2. A group or series of desirable new undertakings is that referred to in your report of April, 1923, under the heading “Model Gardens.” Some of the most valuable of these from the point of view of the general public, such as city back-yard gardens and typical good treatments for small suburban homes, present peculiar difficulties in that they would be rather lacking in realism and effectiveness unless associated with buildings which would be in themselves inharmonious with the general informal park-like landscape of the tract as a whole, and that most of them would need almost complete isolation from each other and from the general landscape.
There are along the Pelham Parkway frontage some rather isolated areas of moderate width, as yet undeveloped and cut off by rocky hills from the rest of the Botanical Garden which can be devoted in whole or in part to small detached Model Gardens.
But one of the assets of these sites is the fact that they do front on the Pelham Parkway and can be seen by the large numbers of motorists who use that route without ordinarily entering the Botanical Garden enclosure. So far as practicable, therefore, it would seem advantageous to use these sites for exhibits somewhat of the nature of “show-window displays”—bold, striking, adequate to arrest the attention and pleasantly arouse the interest of people going by at the rate of twenty miles an hour or more, despite the interposition of the enclosing fence and the trees of the Parkway itself. There seems no sufficient reason why this part of the grounds should not be thus thrown visually open to the outside, because the logical line of scenic enclosure for the main body of the ground lies for the most part on the height of land just north of this bordering strip. We are not prepared as yet to offer definite and well-considered suggestions for the kinds of Model Gardens most suitable to these sites, but it would seem that they might well include some of the more bold and striking types of display offering a succession of colorful effects through each season. On the other hand, it would be a pity to put only such exhibits in these “show windows.” Some other equally striking but perhaps more refined and quasi-naturalistic exhibits should be provided for, such, perhaps, as a show of lilacs and one of Crataegus and crab-apples and other so-called “flowering” trees.
For small special domestic gardens of urban and suburban types, places might be found, preferably in direct connection with small houses occupied by Garden employees or adapted to necessary uses other than residential which are capable of fitting into a dwelling-house structure, in accessible locations near the entrance closest to rapid transit stations but completely isolated from the general landscape by screen planting.

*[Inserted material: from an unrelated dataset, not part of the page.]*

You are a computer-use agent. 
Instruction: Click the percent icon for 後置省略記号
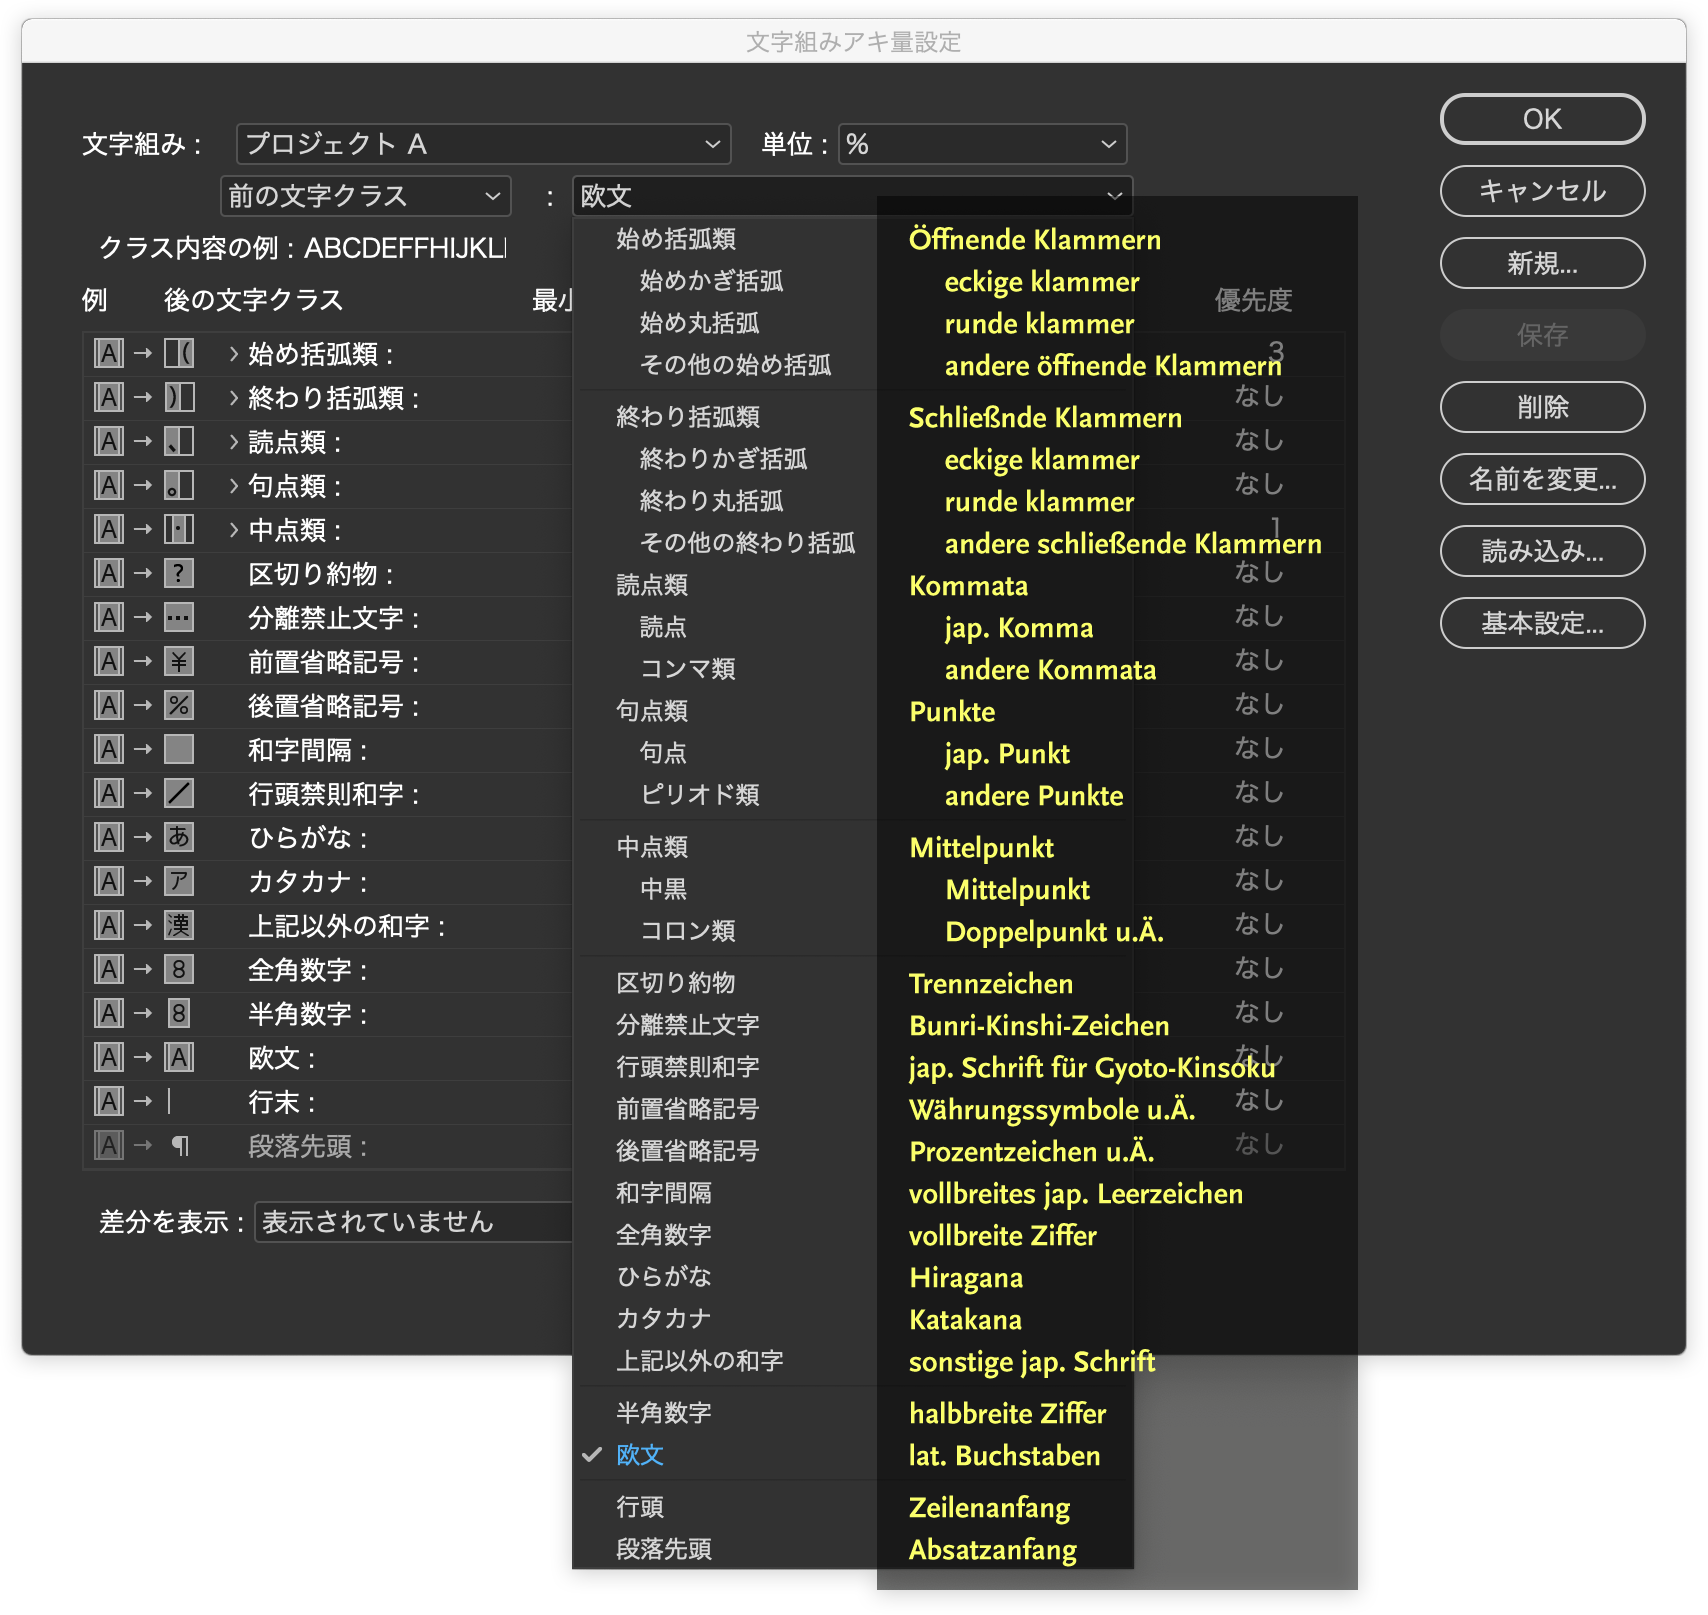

3. Iris Garden Region. What seems on preliminary inspection like an opportunity for an essentially new feature of much beauty and interest, if dealt with boldly and skilfully in a large way, is presented in the vicinity of the present Iris Garden and Horticultural Garden. Here is an open hillside sloping irregularly to the eastward from a bench at about elevation 90 near the Southern Boulevard, to a hollow at about elevation 60 near the interior road, and flanked on either side by bold well-wooded hills. Its landscape unit, however, is disturbed by the bulge of the rounding ridge occupied by the Horticultural Garden and by the fact that the open space, once quiet meadow or lawn, is cut up and spotted with paths and flower beds which are yet not sufficiently continuous to produce a unified texture of a richer sort.
Directly opposite to the east is the one important gap in the rocky ridges which border the Bronx River on the west for three quarters of a mile, and in and beyond this gap the natural woods are thin or altogether lacking, giving opportunity, at the sacrifice of a few trees, for a very lovely natural-seeming transverse vista extending to the ridge just west of the Rose Garden.